[Items excerpted from a collection]
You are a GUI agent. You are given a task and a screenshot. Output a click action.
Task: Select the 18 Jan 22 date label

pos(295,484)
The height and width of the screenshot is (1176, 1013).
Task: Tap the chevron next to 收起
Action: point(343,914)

▶ [WRITTEN PROBLEM]
Rewrite the items with "date label" replaced by "date tag", keeping every other word and line the same.

▶ [SOLUTION TO THIS EXERCISE]
You are a GUI agent. You are given a task and a screenshot. Output a click action.
Task: Select the 18 Jan 22 date tag

pos(295,484)
The height and width of the screenshot is (1176, 1013).
Task: Tap the chevron next to 收起
Action: point(343,914)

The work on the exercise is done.